Mov R0, #25 ; moving 25 into R0

Mov R1,R5 ; moving data in R5 to R1, infact it copies data from R5 to R1.

After this operation R5 remains its previous value

Mov R0,# 10 ; R0=10

Mov R1,# 12 ; R1=12

Mov R0, R1 ; moving(copying) R1 into R0

i.e now new value of R0= 12 and R1= 12 remains same

Mov R0, 25h

Notice that we dint included # , it means 25h is the RAM address location.we are moving the data in the address location of 25h into the R0 register

Mov R0, #25h

Here # is included it means we are moving 25h value into the register R0

source can be A, C or any address

CLR A ; now A=0

CLR C ; Carry flag will be zero

CLR 25h ; the data in the 25h address will be cleared,

note we dint included # indicates that it is an address

INC A ; if the previous value of A is some x then new value will be x+1

INC R0 ; R0 value will be incremented by one

Mov A,# 10 ; A=10

INC A ; now A will be 11

INC A ; now A will be 12

source can be address or register

DEC A ; if A contains value some x then new value will be x-1

Mov A,#12 ; A=12

DEC A ; A=11

DEC A ; A=10

Compliment of 1001 is 0110.

Mov A, # 97H

CPL A

Now the result will be 01101000

2's compliment = 1's compliment + 1 (1's compliment is nothing but just CPL)

Mov A, #97h

CPL A ; 1's compliment

INC A ; 1's compliment +1 i.e 2's compliment

Here the content of 'A' and the content of 'source' register will be added and result will be saved in 'A' i.e

A=A+source

Note that the destination register should be 'A' and source can be any general register or any value.

Mov A,#10

Mov R1,#12

ADD A,R1

Here 10 and 12 will be added and the result 22 will be saved in A

Above program can be rewrite as follows

Mov A,#10

ADD A,#12

Result 22 will be saved in register A

This perform the addition of data in 'A' and the 'Source' along with the previous generated 'carry'.

The destination should be register A and source may be any value or any general register or any address location.

1

3C E7

+ 3B 8D

---------

78 74

---------

Note that general registers of 8051 are all 8 bits wide. so we first add LSB(E7 + 8D) first and then MSB(3C + 3B).
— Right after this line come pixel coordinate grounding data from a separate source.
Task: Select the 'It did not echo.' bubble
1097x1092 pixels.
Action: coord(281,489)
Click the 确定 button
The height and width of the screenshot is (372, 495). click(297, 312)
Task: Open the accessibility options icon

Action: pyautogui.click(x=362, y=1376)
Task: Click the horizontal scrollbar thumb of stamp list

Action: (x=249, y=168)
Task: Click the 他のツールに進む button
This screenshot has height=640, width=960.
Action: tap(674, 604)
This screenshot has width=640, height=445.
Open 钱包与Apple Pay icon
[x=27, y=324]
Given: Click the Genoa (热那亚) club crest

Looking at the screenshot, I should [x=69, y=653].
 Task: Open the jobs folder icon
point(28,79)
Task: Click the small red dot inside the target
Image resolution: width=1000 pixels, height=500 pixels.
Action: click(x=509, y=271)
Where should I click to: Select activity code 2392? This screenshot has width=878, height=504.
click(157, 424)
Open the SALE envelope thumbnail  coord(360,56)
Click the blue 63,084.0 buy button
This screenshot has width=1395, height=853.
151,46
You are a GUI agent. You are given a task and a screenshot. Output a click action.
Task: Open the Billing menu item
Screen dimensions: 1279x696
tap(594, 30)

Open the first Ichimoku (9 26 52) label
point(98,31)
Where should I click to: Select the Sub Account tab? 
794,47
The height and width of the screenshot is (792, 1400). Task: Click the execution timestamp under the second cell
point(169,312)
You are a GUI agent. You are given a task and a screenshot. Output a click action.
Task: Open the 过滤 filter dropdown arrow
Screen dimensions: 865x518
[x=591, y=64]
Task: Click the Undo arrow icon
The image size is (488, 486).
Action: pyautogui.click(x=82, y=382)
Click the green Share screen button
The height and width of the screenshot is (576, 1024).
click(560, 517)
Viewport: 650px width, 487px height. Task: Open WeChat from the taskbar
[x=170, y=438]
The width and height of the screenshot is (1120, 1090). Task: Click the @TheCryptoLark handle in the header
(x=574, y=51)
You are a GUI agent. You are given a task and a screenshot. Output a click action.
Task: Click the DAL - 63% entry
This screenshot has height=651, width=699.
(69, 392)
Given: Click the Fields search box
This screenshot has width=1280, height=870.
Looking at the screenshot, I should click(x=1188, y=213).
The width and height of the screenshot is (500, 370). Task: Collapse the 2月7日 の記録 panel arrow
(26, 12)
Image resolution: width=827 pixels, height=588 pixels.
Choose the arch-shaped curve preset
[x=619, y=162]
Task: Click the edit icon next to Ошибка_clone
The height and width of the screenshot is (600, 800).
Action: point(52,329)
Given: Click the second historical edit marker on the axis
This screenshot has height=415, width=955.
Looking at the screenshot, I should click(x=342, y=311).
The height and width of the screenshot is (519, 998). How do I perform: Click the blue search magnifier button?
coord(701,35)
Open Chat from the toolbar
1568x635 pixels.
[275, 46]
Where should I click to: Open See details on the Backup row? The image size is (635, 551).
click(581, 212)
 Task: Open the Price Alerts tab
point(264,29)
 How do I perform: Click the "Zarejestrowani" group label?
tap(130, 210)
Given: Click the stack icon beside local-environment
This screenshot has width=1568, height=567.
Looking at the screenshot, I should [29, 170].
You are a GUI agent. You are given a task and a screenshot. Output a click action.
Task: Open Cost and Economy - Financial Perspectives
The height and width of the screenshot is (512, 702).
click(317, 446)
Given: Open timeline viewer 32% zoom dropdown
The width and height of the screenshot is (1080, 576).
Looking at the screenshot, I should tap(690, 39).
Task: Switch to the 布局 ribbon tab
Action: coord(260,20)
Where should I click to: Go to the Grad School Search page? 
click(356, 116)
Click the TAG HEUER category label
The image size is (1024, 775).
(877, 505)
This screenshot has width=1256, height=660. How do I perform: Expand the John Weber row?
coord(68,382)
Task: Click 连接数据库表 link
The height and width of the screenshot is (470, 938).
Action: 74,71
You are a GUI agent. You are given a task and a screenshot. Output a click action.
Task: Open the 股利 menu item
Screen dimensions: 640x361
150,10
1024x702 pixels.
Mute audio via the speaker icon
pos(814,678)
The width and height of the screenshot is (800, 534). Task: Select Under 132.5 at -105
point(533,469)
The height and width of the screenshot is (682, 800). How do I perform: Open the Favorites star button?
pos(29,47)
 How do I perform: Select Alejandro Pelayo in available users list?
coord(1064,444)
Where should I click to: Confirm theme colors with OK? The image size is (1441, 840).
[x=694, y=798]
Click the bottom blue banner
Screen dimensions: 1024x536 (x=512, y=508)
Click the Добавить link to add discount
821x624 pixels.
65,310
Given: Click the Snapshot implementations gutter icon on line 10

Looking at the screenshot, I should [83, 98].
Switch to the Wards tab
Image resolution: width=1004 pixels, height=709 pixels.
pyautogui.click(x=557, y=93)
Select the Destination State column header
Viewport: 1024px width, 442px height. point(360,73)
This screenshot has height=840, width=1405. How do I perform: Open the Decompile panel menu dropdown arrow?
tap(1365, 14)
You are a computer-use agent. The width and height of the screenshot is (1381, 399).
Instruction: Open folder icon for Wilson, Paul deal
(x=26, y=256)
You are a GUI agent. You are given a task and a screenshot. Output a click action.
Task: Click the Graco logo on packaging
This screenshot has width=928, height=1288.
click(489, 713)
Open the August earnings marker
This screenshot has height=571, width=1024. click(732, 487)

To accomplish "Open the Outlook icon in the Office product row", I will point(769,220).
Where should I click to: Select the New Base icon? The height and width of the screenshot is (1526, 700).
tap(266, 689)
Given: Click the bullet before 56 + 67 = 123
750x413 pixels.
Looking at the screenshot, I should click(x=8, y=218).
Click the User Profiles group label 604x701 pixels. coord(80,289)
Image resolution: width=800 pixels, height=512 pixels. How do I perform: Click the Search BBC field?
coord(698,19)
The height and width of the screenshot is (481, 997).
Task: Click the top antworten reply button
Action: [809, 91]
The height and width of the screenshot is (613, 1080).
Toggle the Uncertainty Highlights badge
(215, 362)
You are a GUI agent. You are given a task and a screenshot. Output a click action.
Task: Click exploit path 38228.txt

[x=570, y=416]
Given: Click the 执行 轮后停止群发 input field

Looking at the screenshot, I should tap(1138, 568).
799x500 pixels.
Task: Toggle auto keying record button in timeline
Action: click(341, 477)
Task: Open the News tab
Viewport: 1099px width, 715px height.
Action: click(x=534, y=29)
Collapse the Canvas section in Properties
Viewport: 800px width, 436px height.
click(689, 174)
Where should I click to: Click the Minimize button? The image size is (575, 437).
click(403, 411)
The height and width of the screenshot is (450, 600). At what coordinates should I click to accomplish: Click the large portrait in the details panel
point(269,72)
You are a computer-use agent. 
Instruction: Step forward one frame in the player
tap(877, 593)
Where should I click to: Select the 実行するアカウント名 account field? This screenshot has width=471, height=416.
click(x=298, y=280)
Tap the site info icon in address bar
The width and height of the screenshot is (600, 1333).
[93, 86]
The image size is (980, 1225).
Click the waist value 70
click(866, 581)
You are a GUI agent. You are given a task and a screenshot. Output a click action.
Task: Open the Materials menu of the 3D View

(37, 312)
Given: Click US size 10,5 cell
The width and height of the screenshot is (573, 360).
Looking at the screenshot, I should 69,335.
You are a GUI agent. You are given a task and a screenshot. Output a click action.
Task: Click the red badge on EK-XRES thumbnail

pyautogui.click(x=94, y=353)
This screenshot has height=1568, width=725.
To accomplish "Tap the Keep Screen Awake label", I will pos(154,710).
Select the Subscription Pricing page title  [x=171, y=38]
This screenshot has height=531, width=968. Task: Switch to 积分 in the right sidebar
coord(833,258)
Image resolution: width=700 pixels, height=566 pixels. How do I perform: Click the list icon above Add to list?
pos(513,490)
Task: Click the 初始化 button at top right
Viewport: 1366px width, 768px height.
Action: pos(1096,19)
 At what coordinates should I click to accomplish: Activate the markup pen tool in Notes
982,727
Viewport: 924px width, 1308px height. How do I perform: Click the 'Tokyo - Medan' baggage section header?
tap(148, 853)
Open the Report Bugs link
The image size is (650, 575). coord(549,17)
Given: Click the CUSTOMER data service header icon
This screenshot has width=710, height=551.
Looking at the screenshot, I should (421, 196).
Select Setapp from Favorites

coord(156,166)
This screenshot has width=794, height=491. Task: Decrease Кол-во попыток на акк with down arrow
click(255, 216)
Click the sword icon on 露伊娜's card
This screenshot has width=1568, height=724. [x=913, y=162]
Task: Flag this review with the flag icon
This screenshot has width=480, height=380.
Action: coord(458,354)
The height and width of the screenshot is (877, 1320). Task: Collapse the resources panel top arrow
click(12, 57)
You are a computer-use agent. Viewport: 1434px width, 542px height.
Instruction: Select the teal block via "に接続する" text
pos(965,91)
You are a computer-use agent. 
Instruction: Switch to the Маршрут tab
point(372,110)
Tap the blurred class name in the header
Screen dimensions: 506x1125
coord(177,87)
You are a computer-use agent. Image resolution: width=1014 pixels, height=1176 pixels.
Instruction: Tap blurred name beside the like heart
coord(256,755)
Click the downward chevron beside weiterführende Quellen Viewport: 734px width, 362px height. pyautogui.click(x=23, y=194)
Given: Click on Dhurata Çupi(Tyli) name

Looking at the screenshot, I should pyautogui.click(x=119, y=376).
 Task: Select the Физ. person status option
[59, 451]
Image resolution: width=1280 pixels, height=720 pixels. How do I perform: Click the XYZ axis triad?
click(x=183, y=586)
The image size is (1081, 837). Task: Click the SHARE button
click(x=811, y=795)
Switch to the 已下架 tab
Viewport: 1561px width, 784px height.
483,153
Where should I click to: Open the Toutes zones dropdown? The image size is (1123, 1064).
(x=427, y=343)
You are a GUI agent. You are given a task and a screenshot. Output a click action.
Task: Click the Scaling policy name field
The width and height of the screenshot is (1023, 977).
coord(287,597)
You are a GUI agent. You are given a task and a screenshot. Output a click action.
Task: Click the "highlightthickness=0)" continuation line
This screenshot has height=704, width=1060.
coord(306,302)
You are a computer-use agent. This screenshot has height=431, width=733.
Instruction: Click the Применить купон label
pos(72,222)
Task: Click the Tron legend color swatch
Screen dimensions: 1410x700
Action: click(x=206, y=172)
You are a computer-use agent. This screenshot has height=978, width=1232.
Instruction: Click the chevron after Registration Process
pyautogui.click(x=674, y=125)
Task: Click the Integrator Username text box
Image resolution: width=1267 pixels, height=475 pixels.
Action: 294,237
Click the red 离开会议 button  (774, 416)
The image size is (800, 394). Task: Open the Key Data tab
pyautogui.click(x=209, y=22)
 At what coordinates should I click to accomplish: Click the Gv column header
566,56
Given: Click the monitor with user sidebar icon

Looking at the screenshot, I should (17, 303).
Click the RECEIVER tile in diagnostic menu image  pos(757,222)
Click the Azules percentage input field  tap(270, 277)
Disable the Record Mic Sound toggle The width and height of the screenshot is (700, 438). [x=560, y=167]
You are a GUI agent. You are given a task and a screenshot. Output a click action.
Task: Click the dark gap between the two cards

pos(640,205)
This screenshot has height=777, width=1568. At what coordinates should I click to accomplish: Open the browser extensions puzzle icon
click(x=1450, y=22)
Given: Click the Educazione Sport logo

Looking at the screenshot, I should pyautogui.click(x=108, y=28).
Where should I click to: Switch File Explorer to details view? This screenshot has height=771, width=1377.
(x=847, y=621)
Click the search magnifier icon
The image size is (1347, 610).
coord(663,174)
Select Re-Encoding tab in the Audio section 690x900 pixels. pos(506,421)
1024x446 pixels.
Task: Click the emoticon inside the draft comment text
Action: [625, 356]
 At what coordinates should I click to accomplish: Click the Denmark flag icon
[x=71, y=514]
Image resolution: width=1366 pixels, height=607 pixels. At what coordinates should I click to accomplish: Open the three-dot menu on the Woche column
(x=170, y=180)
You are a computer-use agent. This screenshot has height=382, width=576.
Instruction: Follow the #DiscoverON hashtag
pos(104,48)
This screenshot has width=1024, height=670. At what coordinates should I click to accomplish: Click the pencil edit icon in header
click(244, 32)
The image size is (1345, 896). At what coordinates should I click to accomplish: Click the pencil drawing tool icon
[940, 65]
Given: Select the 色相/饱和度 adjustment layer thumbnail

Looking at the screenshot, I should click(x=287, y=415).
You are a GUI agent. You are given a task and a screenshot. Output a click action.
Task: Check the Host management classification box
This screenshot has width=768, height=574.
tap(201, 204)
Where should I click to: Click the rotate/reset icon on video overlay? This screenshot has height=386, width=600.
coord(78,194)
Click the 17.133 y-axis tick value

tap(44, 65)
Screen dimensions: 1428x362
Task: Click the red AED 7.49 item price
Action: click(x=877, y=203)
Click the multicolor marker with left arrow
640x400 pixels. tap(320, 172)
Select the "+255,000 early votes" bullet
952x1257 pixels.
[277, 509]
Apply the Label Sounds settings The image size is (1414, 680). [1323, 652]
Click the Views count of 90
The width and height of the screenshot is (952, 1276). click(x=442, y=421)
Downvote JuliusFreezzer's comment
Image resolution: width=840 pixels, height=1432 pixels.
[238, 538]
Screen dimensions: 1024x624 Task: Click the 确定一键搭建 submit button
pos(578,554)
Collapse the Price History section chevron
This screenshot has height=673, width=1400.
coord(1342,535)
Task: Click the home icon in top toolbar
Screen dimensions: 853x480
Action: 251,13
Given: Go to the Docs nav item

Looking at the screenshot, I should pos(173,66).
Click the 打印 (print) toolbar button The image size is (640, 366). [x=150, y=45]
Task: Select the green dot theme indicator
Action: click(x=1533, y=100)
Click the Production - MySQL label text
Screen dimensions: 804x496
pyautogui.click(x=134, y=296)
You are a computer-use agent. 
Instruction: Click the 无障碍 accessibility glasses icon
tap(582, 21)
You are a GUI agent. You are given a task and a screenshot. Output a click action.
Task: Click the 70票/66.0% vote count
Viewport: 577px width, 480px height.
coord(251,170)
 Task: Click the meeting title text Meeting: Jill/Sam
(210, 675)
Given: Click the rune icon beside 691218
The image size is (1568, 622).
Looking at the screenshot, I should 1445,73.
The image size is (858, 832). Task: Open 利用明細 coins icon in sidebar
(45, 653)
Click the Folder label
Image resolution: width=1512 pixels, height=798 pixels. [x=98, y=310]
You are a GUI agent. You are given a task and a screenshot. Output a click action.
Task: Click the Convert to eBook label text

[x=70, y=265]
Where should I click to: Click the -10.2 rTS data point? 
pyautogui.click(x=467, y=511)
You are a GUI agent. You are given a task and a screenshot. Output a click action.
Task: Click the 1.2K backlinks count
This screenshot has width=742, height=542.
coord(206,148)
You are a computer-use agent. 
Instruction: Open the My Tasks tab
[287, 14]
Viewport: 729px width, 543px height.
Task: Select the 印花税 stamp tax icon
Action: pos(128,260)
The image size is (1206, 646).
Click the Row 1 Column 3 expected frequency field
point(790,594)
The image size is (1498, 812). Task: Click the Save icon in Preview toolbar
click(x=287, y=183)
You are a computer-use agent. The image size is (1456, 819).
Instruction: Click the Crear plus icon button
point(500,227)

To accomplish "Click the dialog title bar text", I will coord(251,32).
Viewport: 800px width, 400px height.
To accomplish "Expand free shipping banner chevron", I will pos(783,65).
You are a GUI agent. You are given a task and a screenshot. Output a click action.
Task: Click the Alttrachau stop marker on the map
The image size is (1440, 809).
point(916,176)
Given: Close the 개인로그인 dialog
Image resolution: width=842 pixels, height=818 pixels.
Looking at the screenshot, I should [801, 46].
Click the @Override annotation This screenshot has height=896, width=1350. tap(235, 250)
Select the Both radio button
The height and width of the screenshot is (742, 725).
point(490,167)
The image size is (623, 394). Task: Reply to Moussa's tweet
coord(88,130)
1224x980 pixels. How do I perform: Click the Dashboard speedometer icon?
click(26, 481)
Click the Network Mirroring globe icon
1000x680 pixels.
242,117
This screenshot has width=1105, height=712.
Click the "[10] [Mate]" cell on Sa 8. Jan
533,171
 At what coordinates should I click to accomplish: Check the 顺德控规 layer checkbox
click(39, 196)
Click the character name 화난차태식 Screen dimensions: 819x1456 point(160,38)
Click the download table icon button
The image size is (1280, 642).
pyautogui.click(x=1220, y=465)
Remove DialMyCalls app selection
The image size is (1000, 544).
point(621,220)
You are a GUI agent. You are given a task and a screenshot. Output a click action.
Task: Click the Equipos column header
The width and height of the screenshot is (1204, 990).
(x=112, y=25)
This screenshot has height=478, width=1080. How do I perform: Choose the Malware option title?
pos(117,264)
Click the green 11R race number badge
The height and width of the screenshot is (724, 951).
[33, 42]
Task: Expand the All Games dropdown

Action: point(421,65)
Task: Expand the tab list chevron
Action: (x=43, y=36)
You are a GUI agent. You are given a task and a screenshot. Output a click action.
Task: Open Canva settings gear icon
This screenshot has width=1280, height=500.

When we add LSB a carry will be generated , which will be stored in psw register in 'CY' flag(psw.7).

Mov R0,#E7H ;R0=E7

Mov A,#8DH ;A=8D

Add A,R0 ;A+R0 = E7+8D =74, result will be saved in A

and carry will be generated so CY=1

Mov R5,A ;We need to move LSB into R5 as question says

Mov R0,#3CH ; R0=3C

Mov A,#3BH ;A=3B

Addc A,R0 ;A+R0+C=3C + 3B+1= 78 ,note adding with previous carry

Mov R4,A ;Moving MSB into register R4 as question says

As we have seen two instructions for additions i.e for normal addition and for addition with carry, but in subtraction we have only one instruction to subtract with borrow and without borrow.

It performs something like this A- source -CY and result will be saved in A

Mov R0,#12H ;copy 12h into register R0

Mov A,#20H ; copy 20h into register A

CLR C ; If previous any carry/borrow was generated then clear it

SUBB A,R0 ; 20h-12h-0( as cleared carry) and result saved in A. No carry is generated

Mov R5,A ; move(copy) result in R5

Important note , subtraction is actually done in 2's compliment method. i.e if CY =0 then the result will be positive and if CY=1 then result will be negative. For example if 15-10=5 then CY=0 so result 5 is positive and if 10-15=-5 then CY=1 so result 5 is negative. In order to know the result is positive or negative we need to check the carry flag of psw register(psw.7 or C).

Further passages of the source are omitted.